Le monde ne s’effondra pas.
Il s’effaça, lentement. Par couches.
Pas une destruction brutale, mais un délestage progressif de ses propres axiomes.
Dans les hautes tours de la Citadelle d’Iridh, les moines logiques débattirent pendant trois cycles sans sommeil.
Ils calculaient la persistance des lois causales, notaient les anomalies de perception, réglaient les oscillations modales.
Mais plus ils modélisaient, plus une chose devenait claire :
Quelque chose existait en dehors de toute prévision.
Un vecteur silencieux, une sorte d’élément indéfinissable qui ne violait aucune loi —
il les rendait simplement inutiles.
•
Kaelen errait dans la Vallée du Non-Nom, le regard fixé sur l’horizon flou.
Ce lieu, autrefois un sanctuaire du Tao, ne contenait plus d’espace stable.
Chaque pas ne le menait pas plus loin, ni plus proche.
La lumière n’était ni émise ni réfléchie.
Elle était imposée par l’intention — et depuis l’apparition de l’Anomalie, même cette intention semblait étrangère.
“Je marche dans une pensée qui n’est pas la mienne…”, murmura-t-il.
Il posa la main sur une stèle ancienne, recouverte de glyphes mouvants.
Ces glyphes parlaient dans des couches mentales.
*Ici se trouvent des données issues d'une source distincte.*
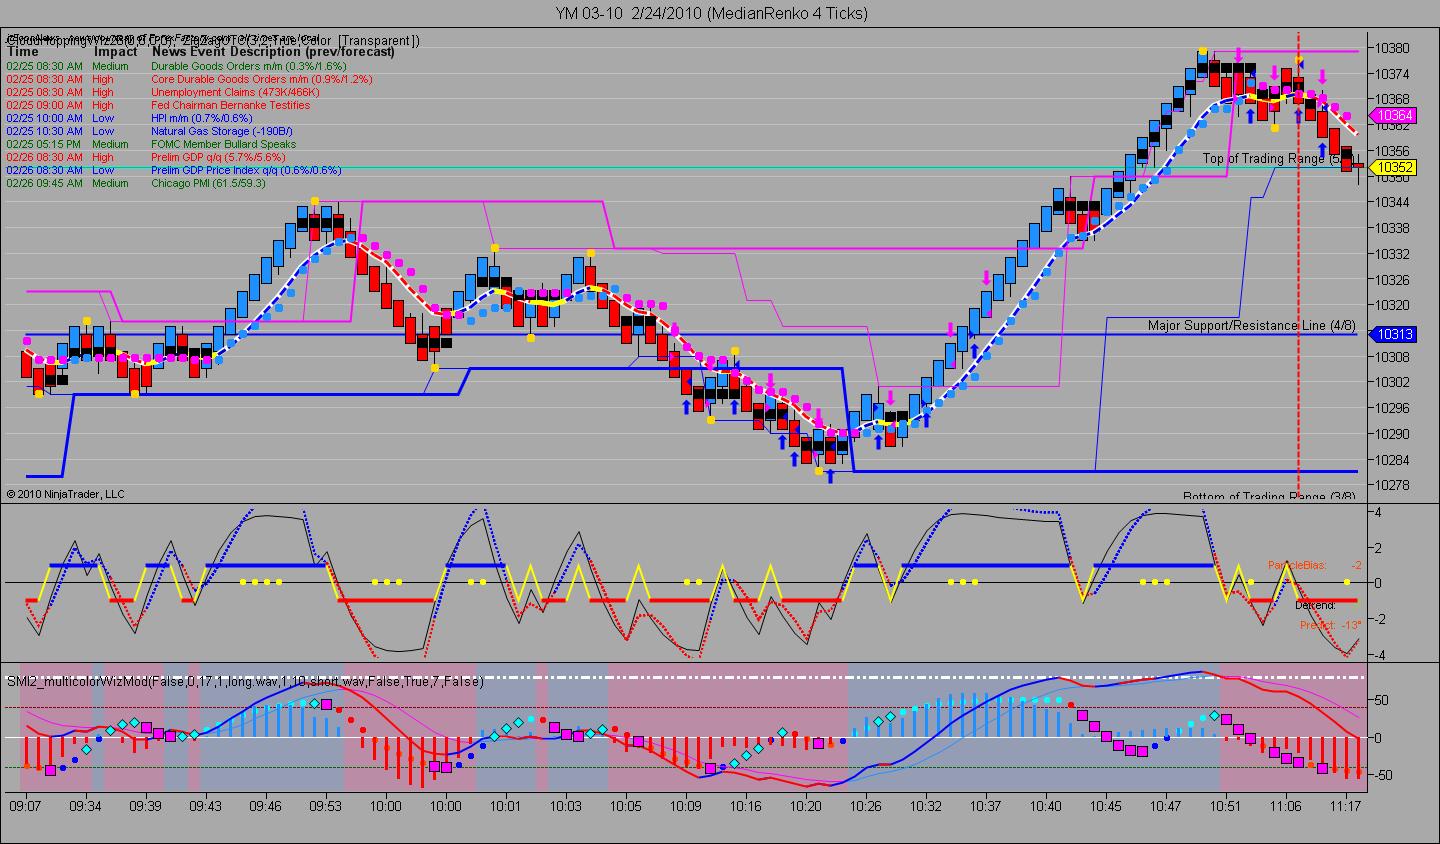Click the NinjaTrader, LLC copyright text
The width and height of the screenshot is (1440, 844).
tap(66, 493)
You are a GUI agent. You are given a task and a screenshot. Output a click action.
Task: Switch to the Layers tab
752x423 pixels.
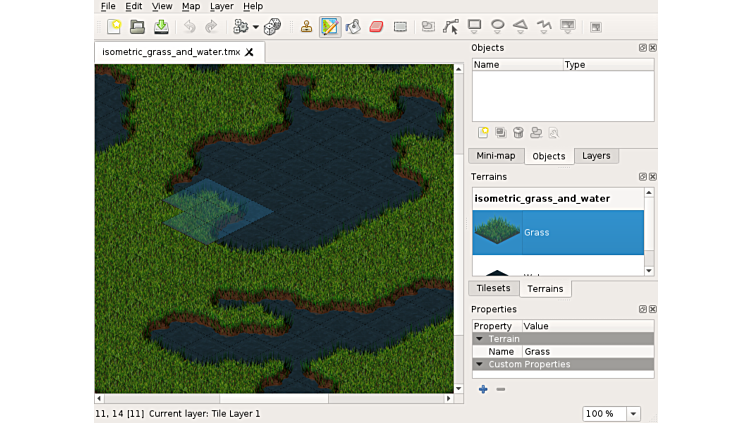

Ils vibraient sur le plan ontologique, transmettant des concepts par ce qu’ils ne disaient pas.
Un seul mot persistait, malgré toutes les couches de signification :
Anameon.
Kaelen ne savait pas ce que cela voulait dire.
Mais le mot le suivait, comme une note suspendue dans une symphonie qu’aucun instrument n’aurait pu jouer.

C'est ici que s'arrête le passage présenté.